Das Tool CLEANIR ersetzt echte Gesichter durch künstlich generierte Gesichter mit innovativen Computer Vision-Techniken. Allgemeine Merkmale des Gesichts, wie die Emotionen und Hautfarbe, bleiben dabei erhalten. So entstehen anonymisierte Aufnahmen, die trotzdem relativ natürlich wirken, jedenfalls natürlicher als verschwommene Gesichter oder Gesichter mit einem Balken vor den Augen. Diese neue Art der Gesichtsanonymisierung ist außerdem sicherer als herkömmliche Methoden, bei denen der Balken gerne mal auf der Nase statt vor den Augen landete…

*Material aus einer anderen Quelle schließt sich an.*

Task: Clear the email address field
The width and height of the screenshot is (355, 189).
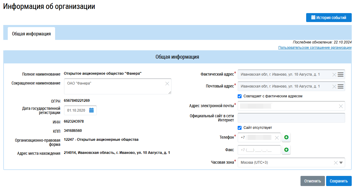Action: point(341,106)
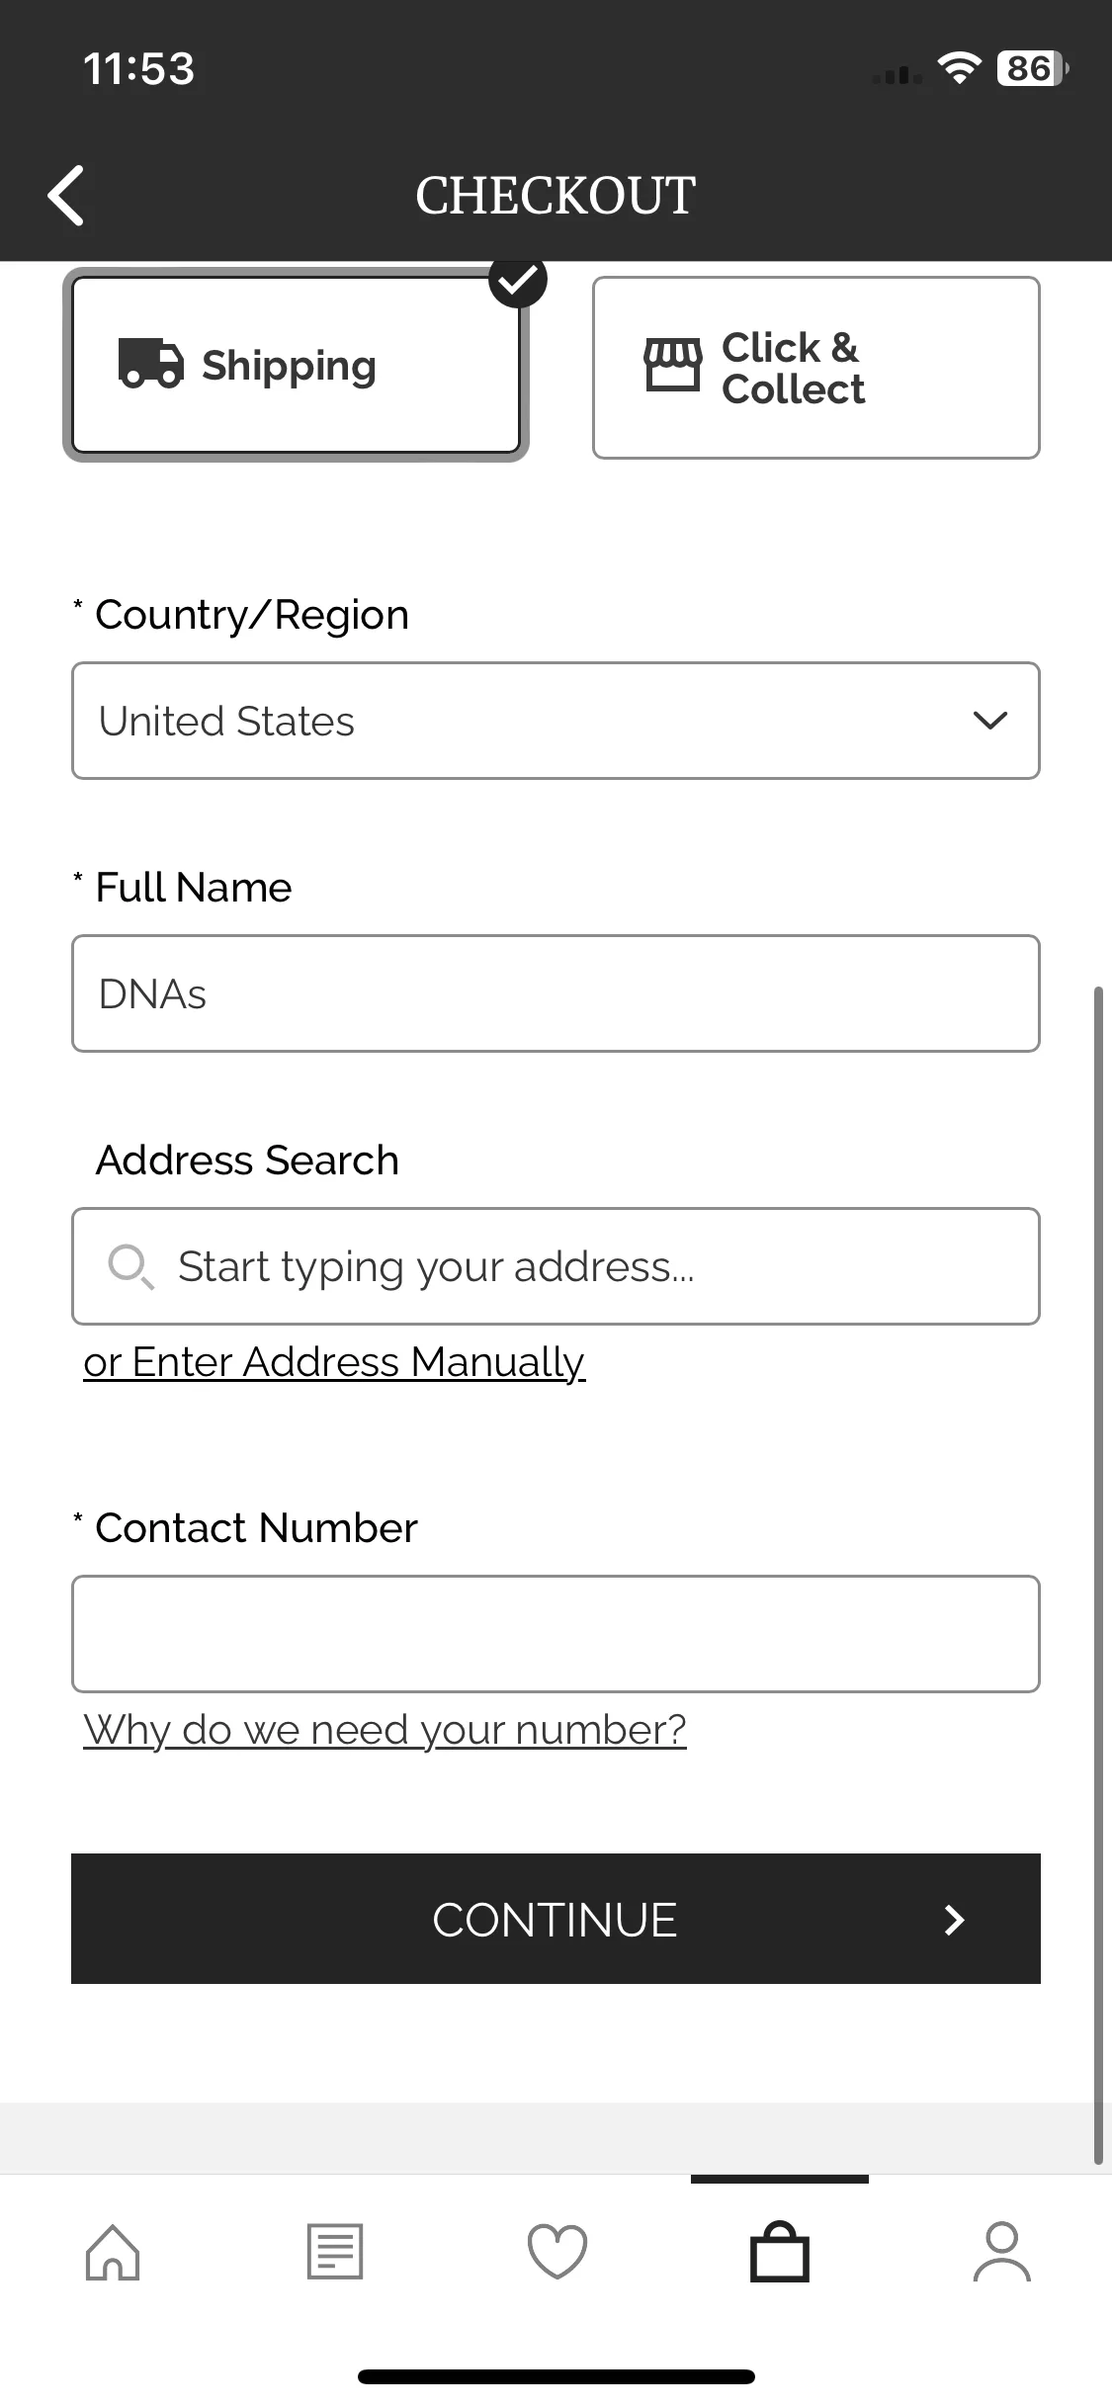Tap the magnifier icon in Address Search
The height and width of the screenshot is (2408, 1112).
click(x=130, y=1267)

Bis jetzt werden CV-Tools wie CLEANIR hauptsächlich im Gesundheitswesen ausgetestet. Mit Computer-Vision-Lösungen, die Gesichter anonymisieren, kann zum Beispiel problemlos festgestellt werden, ob Ärzte und Besucher die Hygienestandards einhalten (Tragen sie eine Maske? Waschen sie sich die Hände, bevor sie die Patienten besuchen?). Auch andere Bereiche werden sehr wahrscheinlich immer öfter auf solche Lösungen zugreifen und damit viel Zeit und Geld sparen und Problemen vorbeugen.
Das Gesundheitswesen ist eine der ersten Branchen, die das gigantische Potenzial von CV-Methoden erkannt hat. Auf CV-basierende Tools unterstützen Ärzte mittlerweile bei der Diagnostik sowie bei der Behandlung. Aber nicht nur im Healthcare-Bereich spielt Computer Vision eine immer wichtigere Rolle: auch das Bauwesen, der Sportsektor und die Fertigungsindustrie können dank CV die eigenen Leistungen verbessern. Egal in welcher Branche Sie beschäftigt sind, lassen Sie sich nicht von den ersten negativen Assoziationen mit CV abschrecken, sondern entdecken Sie das enorme Potential für Ihr Unternehmen.